Daughter of former Iranian president to appear before
revolutionary court
TEHRAN, April 11 (AFP) - Faezeh Hashemi, daughter of former president
Akbar Hashemi Rafsanjani, is to appear before a revolutionary court for
publishing a new year's message from the widow of the ousted Shah of Iran
in her newspaper, the official IRNA news agency reported Sunday.
The Tehran revolutionary court ruled Sunday that it was competent to
hear a case against Hashemi, a leading moderate MP and director of the
moderate daily Zan (Woman), IRNA said.
Hashemi is accused of carrying out a "counter-revolutionary act
and propaganda on behalf of the monarchy" for having publishing the
message from ex-empress Farah Diba to mark last month's Iranian new year.
In a statement, the Tehran court said the "publication of this
message constitutes support for the monarchy," banned in Iran since
the 1979 Islamic Revolution.
Zan, which supports reformist President Mohammad Khatami, was suspended
from publication on Tuesday by the Tehran revolutionary court. Hashemi
lashed out at hardliners in the Islamic Republic on Sunday accusing them
of "representing nothing."
Speaking in parliament, the daughter of former president Rafsanjani
accused the conservative-dominated judiciary which ordered the suspension
of her paper of being "absolutely wrong and unfair."

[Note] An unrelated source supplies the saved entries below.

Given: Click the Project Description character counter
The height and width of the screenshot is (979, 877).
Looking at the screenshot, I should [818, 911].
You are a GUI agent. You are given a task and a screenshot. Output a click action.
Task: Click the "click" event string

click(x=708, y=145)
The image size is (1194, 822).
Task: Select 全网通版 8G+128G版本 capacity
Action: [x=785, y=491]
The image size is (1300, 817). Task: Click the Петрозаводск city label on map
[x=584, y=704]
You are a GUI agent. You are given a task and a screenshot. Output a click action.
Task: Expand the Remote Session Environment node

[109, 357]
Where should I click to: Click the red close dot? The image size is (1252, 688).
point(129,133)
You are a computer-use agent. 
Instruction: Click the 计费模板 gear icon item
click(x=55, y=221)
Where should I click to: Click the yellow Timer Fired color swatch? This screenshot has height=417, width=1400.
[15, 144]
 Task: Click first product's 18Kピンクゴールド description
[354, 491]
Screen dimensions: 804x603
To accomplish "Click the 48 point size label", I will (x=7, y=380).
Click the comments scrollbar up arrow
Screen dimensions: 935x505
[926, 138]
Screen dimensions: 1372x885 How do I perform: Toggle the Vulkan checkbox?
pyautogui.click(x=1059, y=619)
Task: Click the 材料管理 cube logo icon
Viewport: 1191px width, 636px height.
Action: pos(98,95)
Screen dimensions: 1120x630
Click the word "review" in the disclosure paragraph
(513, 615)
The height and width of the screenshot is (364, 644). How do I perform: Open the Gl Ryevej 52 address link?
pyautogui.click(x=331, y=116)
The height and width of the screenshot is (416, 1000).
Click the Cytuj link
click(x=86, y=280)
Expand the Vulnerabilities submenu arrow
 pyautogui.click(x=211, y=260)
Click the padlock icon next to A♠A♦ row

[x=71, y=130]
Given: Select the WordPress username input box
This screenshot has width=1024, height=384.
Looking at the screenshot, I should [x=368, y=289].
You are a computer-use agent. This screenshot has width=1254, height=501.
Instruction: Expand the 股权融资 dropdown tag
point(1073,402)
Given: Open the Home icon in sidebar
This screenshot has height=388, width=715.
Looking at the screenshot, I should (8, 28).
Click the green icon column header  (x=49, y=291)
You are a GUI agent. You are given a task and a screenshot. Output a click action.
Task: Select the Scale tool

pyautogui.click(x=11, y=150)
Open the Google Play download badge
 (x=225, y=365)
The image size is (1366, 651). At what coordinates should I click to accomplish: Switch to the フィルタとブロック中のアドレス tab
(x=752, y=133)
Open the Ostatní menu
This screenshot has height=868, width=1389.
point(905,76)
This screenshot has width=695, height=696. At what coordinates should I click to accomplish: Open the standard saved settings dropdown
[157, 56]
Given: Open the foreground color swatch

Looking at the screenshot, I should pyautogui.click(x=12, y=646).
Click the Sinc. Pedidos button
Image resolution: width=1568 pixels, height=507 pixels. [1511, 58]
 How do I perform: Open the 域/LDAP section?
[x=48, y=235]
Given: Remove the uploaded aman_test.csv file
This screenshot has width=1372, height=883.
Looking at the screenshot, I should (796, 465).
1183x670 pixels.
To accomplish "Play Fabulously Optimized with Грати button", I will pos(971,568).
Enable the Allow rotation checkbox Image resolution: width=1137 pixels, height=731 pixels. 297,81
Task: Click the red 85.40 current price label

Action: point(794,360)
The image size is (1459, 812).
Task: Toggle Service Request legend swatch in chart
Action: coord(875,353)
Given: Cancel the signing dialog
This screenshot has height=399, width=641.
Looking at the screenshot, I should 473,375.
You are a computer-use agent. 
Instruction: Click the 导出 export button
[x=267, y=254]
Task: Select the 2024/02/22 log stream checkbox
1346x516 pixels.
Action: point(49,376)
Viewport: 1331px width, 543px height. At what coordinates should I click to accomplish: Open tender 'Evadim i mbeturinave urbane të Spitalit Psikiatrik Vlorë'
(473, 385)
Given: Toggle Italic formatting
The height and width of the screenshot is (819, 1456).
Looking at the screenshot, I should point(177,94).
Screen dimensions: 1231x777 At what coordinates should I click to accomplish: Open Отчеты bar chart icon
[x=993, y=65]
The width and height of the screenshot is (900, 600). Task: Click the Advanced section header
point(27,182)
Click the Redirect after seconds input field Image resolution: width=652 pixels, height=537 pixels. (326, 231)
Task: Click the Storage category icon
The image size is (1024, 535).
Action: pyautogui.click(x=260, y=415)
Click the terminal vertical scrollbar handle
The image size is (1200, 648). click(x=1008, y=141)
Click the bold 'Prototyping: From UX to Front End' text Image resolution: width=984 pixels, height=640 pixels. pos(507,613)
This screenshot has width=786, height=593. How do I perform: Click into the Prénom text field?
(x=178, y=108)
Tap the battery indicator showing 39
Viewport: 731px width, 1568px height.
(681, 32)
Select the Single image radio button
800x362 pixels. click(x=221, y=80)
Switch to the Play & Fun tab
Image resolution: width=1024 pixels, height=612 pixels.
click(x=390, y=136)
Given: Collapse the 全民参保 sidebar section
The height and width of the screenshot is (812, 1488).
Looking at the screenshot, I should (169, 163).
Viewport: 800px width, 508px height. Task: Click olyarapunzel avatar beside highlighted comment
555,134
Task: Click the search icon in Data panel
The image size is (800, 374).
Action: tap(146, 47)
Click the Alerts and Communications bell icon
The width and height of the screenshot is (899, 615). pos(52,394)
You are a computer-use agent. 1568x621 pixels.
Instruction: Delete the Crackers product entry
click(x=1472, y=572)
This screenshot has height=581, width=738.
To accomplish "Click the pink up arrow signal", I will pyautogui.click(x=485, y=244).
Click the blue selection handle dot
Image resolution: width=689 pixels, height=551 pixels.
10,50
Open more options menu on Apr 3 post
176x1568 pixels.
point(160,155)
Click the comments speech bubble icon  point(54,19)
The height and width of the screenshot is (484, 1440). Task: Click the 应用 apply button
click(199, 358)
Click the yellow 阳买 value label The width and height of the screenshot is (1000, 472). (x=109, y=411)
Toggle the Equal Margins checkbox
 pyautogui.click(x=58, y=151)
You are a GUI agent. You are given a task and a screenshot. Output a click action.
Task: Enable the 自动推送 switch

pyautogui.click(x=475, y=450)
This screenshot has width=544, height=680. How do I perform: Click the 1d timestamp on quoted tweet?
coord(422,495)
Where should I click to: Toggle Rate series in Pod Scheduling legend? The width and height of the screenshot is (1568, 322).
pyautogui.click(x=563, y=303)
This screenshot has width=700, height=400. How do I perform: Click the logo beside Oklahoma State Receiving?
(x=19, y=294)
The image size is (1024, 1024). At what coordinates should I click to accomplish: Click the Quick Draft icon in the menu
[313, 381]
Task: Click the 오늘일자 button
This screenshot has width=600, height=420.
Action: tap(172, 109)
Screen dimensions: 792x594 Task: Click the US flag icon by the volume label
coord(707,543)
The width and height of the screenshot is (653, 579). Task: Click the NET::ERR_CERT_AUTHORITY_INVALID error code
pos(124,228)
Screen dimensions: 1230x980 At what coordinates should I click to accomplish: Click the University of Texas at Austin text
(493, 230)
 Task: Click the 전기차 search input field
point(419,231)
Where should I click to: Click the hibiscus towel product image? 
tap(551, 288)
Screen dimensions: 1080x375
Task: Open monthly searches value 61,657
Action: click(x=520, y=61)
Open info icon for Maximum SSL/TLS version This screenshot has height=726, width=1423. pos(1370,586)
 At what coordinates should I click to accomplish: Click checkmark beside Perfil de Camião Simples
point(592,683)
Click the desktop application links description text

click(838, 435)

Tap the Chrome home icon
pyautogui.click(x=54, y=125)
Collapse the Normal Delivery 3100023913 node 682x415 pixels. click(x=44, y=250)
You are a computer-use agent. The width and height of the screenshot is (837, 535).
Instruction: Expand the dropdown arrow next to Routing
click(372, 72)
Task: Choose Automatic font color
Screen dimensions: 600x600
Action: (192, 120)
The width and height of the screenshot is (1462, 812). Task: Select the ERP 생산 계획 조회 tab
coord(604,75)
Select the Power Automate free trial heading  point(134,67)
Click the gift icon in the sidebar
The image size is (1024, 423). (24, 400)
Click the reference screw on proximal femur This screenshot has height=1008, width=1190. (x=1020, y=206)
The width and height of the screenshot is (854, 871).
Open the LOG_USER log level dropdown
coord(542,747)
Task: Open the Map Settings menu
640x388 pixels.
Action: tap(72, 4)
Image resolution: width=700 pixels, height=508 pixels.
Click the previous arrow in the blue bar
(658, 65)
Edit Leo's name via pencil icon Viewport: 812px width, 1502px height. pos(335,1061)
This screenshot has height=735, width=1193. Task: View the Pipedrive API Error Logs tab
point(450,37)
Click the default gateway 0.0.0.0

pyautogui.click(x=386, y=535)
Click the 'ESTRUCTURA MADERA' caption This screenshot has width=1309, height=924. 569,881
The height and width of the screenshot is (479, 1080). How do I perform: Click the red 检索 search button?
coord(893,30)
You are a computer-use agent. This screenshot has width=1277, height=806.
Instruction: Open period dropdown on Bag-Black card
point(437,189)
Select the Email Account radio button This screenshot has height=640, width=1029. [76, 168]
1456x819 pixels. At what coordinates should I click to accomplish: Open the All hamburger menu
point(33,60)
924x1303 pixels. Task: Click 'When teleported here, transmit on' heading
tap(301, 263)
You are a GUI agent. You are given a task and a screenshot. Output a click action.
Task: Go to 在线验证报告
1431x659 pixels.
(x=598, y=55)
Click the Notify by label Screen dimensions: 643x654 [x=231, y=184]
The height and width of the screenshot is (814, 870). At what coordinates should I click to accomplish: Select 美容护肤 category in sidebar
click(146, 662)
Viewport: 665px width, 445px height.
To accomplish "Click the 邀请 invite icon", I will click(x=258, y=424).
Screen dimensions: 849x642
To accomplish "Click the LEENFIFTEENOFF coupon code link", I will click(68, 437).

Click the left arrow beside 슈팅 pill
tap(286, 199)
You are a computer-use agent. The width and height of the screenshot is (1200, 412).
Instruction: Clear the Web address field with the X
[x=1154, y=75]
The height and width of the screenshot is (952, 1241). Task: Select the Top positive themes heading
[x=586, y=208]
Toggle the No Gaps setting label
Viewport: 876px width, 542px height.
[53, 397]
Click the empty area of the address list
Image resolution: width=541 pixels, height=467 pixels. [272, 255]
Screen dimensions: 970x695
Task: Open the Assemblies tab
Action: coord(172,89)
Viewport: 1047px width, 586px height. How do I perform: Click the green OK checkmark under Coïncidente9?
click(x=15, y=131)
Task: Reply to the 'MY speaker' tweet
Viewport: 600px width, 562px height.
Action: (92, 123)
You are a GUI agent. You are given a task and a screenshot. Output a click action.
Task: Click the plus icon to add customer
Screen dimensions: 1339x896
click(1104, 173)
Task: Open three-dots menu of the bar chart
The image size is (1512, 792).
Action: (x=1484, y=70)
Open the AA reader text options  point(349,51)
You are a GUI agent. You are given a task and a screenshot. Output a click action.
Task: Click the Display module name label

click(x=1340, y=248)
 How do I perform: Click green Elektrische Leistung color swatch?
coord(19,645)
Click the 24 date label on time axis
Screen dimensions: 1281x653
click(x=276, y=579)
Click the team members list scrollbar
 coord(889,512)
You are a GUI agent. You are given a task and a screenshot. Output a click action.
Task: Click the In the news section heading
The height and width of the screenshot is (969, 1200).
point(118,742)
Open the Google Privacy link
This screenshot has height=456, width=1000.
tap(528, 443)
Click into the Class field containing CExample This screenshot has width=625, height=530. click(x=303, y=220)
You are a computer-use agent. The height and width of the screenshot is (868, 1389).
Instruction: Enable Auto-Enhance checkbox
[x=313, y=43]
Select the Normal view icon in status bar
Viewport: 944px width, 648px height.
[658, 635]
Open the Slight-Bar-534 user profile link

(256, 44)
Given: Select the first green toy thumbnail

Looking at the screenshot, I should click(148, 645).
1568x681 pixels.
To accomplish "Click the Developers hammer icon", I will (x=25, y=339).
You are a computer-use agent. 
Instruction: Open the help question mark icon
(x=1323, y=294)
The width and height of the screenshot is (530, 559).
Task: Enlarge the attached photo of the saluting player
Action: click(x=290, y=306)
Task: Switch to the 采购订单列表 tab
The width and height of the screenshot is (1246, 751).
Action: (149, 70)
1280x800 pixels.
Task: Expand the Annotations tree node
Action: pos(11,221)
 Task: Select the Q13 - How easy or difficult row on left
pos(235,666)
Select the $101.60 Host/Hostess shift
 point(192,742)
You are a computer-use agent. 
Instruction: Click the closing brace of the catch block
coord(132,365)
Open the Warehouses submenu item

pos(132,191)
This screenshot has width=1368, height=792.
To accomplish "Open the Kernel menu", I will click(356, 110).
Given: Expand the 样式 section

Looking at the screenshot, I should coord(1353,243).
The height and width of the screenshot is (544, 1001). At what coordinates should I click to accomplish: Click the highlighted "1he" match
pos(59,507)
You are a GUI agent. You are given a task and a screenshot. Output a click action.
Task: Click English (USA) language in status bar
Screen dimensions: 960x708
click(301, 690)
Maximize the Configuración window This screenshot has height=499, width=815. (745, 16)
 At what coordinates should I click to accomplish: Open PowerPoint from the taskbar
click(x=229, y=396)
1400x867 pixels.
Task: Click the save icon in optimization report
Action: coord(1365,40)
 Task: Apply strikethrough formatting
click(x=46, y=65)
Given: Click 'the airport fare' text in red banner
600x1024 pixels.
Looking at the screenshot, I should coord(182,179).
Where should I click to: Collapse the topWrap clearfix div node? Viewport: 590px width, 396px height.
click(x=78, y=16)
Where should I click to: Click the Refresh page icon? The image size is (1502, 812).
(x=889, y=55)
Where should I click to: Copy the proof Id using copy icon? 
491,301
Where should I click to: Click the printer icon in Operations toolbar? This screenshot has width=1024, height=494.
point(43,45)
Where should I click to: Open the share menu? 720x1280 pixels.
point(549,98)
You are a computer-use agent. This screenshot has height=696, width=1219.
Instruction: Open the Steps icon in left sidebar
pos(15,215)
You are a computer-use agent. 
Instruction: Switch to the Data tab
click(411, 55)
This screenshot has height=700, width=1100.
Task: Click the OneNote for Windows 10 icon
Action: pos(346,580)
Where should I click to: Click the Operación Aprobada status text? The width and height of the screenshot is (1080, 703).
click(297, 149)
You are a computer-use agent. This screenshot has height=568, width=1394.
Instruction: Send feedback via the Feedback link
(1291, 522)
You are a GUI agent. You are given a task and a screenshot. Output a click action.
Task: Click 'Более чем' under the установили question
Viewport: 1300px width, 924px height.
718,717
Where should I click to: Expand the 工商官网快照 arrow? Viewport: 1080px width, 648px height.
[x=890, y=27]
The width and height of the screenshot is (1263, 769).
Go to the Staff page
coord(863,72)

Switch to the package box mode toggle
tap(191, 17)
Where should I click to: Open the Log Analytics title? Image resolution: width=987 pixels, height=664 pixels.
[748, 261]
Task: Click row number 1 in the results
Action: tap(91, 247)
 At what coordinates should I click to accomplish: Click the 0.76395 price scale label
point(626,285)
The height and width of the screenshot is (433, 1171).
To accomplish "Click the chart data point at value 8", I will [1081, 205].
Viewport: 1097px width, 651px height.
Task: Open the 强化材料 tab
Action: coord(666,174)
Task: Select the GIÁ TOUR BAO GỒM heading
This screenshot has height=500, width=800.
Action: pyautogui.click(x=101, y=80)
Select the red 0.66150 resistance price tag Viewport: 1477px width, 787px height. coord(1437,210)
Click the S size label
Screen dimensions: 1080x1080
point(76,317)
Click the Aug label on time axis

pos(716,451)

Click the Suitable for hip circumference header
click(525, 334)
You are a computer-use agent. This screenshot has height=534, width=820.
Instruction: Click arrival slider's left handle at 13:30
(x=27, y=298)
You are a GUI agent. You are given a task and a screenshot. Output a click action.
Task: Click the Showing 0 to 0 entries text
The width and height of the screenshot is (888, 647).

She said the conservatives, who make up the majority in the assembly,
"represent nothing and have no relationship whatsoever with the revolution
or its values."
Hashemi was mainly referring to judiciary chief Ayatollah Mohammad
Yazdi, who accused her paper of committing a "counter-revolutionary"
act.
Zan has also come under fire for running a caricature satirizing blood
money. Under Islamic law, penalties are weaker for the killing of a woman,
on purpose or accidentally, than for causing the death of a man. The
moderate-led culture ministry Thursday had challenged the competence of
the revolutionary court in the Zan case, stressing that press offenses
"should be dealt with by the press court in open session and the presence
of a jury."
It urged the judiciary to "respect the freedom of writing and
safeguard the boundaries of press freedom," while calling on the paper
to apologize. Hashemi's speech sparked a harsh reaction from conservative
MPs, who booed her. Several conservative MPs and clerics demanded her
expulsion.
Some 100 women also staged a protest outside parliament against Hashemi
on Sunday demanding her expulsion from parliament and chanting hostile
slogans.
Hashemi said Wednesday that Zan's closure by the Tehran revolutionary
court was part of an offensive by the conservative-run justice department
against moderates.
The regime's conservatives have stepped up their attacks on moderates
and reformers in recent weeks following February municipal elections that
saw a sweeping victory for the reformist camp.